• What is required
Using the data beneath this instruction, retype only the lines from the one that contains "Task: Expand the Action dropdown menu" down to the one that contains "is (798, 802).", both included, exactly as they appear.

[[ Records for this exercise open ]]

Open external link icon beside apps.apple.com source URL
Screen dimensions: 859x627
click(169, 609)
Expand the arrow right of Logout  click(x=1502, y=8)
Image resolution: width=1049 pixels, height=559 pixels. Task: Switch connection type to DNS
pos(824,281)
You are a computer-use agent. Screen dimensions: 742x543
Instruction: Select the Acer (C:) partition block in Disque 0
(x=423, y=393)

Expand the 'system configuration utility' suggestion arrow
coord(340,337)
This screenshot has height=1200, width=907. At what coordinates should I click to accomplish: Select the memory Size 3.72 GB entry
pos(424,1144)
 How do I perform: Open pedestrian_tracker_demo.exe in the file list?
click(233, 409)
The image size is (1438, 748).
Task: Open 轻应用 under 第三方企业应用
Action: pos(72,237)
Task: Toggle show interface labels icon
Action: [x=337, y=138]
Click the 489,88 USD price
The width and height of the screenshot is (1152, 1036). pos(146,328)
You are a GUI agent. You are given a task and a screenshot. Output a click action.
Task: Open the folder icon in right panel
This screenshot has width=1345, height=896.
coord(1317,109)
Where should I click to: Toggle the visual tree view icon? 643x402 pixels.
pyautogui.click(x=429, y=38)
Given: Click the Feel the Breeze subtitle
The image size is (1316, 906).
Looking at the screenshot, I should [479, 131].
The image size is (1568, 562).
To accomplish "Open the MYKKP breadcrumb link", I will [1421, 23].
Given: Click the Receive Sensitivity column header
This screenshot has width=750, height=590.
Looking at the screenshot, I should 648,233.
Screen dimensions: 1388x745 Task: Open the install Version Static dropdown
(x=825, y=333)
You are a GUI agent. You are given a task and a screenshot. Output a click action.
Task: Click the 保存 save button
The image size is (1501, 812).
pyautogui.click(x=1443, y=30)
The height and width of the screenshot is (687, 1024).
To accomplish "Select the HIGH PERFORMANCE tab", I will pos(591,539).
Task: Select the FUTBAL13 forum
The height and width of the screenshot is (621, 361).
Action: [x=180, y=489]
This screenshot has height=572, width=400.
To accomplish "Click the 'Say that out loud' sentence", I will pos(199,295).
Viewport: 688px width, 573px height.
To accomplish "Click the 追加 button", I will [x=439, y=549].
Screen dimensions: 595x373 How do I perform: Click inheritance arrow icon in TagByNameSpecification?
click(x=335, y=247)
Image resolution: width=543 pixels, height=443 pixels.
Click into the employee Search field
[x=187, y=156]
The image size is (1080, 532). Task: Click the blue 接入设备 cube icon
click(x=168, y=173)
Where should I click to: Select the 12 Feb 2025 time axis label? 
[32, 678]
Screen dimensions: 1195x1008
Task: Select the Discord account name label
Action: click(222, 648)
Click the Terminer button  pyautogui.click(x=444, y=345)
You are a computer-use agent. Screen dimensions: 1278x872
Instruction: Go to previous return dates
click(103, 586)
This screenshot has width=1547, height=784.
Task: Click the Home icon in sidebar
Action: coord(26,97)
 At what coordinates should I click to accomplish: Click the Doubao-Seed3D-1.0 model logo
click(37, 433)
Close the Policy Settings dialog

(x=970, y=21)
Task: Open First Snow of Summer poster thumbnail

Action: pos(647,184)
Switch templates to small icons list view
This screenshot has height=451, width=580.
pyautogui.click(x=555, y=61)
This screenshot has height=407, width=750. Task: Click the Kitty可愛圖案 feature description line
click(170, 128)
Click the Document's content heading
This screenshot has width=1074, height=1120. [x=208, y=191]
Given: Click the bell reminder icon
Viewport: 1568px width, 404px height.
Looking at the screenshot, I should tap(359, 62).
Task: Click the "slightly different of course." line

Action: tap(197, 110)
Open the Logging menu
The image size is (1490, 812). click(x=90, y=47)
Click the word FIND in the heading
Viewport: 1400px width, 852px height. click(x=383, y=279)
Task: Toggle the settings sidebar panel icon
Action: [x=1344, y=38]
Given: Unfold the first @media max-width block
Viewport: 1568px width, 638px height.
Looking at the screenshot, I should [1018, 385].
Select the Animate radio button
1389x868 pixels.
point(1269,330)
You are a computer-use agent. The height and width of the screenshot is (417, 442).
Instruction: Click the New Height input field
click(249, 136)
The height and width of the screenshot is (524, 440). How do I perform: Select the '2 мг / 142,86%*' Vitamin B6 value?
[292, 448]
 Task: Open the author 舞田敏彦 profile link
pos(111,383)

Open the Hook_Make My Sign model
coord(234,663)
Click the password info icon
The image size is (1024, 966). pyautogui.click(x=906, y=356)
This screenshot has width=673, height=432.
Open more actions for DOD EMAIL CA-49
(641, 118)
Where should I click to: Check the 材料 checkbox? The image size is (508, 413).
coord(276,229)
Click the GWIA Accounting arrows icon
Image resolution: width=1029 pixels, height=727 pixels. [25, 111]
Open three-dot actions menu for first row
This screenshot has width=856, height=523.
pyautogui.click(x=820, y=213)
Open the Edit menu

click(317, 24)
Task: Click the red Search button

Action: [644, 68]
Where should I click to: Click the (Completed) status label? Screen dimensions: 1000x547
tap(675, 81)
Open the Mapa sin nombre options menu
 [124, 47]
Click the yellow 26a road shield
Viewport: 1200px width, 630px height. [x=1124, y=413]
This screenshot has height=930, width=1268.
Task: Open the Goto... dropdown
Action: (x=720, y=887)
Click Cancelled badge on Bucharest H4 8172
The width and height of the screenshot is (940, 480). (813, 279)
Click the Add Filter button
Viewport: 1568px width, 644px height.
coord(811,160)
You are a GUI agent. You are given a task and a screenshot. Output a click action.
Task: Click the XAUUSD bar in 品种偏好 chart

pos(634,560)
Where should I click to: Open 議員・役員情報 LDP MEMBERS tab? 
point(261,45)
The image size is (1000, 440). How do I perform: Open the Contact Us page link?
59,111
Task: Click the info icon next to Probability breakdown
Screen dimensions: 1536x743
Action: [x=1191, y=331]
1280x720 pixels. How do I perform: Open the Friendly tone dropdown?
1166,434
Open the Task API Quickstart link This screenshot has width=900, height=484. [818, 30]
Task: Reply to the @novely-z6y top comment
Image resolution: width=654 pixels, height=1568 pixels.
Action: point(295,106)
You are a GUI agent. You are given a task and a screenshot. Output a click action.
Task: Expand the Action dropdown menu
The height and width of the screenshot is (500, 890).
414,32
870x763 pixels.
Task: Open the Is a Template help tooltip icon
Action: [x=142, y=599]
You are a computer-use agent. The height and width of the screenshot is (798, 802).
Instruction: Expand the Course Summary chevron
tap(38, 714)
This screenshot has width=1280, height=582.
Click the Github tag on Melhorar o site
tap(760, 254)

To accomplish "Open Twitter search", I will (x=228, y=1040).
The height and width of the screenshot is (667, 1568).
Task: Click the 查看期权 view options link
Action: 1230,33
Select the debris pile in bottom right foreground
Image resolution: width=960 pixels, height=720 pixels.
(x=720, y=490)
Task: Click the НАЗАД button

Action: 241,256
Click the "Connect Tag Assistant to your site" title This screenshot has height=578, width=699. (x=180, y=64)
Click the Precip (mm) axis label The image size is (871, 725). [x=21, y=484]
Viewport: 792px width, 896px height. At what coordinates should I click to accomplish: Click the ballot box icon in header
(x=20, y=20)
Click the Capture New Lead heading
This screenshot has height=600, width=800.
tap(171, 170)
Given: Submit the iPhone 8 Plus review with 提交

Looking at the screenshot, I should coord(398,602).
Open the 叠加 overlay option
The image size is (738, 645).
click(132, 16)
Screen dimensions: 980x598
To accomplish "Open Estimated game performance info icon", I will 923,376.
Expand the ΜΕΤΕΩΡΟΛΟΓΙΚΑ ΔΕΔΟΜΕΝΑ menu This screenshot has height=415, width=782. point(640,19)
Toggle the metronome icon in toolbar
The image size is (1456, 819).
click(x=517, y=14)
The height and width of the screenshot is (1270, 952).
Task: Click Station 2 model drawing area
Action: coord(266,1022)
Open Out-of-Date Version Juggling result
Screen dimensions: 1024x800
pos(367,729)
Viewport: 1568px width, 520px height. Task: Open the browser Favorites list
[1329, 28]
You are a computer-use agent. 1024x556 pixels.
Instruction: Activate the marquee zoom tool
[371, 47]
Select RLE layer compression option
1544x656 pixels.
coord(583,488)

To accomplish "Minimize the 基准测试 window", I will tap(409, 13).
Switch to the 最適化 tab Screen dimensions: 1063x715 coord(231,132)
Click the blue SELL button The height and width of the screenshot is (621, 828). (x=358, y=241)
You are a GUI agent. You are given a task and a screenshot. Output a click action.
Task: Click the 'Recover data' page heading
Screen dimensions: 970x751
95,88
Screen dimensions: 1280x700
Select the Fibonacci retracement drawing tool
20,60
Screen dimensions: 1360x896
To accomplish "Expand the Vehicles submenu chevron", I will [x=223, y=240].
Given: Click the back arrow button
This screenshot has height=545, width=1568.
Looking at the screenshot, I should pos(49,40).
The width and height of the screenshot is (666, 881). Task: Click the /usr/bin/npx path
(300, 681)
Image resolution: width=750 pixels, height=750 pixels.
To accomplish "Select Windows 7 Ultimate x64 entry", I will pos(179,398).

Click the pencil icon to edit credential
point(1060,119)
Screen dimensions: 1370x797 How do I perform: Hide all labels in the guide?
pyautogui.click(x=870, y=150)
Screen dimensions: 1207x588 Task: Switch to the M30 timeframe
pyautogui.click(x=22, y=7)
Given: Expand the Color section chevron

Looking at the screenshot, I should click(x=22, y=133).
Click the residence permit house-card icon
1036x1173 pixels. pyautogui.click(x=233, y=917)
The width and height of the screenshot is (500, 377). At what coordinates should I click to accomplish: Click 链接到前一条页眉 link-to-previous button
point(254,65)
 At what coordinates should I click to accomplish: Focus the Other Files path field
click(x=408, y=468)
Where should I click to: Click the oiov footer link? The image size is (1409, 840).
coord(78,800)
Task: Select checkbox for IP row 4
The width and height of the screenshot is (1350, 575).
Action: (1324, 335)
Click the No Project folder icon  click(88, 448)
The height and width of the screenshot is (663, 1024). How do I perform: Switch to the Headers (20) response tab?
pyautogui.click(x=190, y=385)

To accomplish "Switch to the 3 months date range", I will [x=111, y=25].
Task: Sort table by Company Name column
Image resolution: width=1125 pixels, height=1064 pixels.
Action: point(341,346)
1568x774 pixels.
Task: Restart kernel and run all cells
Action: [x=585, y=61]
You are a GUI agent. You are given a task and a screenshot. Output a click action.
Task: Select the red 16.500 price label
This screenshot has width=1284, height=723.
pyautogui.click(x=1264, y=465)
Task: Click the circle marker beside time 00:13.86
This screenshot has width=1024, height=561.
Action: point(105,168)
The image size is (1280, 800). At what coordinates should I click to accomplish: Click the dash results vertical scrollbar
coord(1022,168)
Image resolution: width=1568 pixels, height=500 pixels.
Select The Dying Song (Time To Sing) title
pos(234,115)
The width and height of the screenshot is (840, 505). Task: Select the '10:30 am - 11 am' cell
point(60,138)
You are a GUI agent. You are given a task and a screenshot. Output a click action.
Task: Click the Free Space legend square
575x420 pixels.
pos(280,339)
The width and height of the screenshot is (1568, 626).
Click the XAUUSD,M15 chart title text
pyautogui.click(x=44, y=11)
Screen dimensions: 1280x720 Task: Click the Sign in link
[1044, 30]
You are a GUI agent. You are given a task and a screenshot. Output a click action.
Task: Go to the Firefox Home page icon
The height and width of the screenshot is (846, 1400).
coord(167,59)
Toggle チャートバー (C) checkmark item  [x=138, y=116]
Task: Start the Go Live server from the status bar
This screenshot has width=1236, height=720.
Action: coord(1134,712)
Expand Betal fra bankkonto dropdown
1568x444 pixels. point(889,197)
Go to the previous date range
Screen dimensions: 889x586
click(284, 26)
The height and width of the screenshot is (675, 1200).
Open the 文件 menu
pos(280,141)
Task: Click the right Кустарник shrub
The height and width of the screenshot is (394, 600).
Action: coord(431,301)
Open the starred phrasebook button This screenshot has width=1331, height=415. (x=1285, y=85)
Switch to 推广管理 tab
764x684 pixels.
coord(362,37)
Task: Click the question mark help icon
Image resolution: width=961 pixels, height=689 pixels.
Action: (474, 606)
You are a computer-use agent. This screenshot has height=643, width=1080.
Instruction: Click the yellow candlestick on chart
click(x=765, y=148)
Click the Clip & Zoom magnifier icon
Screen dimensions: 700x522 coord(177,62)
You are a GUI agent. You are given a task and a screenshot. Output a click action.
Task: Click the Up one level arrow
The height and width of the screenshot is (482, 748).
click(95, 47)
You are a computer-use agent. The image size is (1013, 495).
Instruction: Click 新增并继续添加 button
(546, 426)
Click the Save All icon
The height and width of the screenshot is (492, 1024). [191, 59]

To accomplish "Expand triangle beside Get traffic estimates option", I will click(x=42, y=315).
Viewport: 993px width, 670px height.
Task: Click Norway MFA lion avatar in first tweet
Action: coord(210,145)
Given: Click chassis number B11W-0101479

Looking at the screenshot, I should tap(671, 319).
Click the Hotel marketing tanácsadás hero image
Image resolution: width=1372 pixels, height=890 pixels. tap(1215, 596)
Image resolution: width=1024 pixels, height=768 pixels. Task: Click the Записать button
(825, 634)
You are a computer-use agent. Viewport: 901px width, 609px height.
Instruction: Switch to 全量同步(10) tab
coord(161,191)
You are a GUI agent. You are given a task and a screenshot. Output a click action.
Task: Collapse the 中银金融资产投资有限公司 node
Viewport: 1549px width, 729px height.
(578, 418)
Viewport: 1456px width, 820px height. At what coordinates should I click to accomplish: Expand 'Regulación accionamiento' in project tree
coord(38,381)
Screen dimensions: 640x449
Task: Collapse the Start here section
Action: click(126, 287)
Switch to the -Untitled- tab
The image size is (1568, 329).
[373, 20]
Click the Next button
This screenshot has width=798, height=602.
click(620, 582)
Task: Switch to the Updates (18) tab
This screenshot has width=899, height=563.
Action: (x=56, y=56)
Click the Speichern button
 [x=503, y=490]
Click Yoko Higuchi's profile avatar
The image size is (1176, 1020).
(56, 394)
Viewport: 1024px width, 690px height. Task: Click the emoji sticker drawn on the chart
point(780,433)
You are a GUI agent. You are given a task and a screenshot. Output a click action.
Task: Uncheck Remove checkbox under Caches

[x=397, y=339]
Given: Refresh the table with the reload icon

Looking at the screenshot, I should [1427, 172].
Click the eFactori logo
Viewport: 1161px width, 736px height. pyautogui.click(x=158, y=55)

[[ Records for this exercise closed ]]

• Result of this task
Task: Expand the Action dropdown menu
The height and width of the screenshot is (500, 890).
414,32
870x763 pixels.
Task: Open the Is a Template help tooltip icon
Action: [x=142, y=599]
You are a computer-use agent. The height and width of the screenshot is (798, 802).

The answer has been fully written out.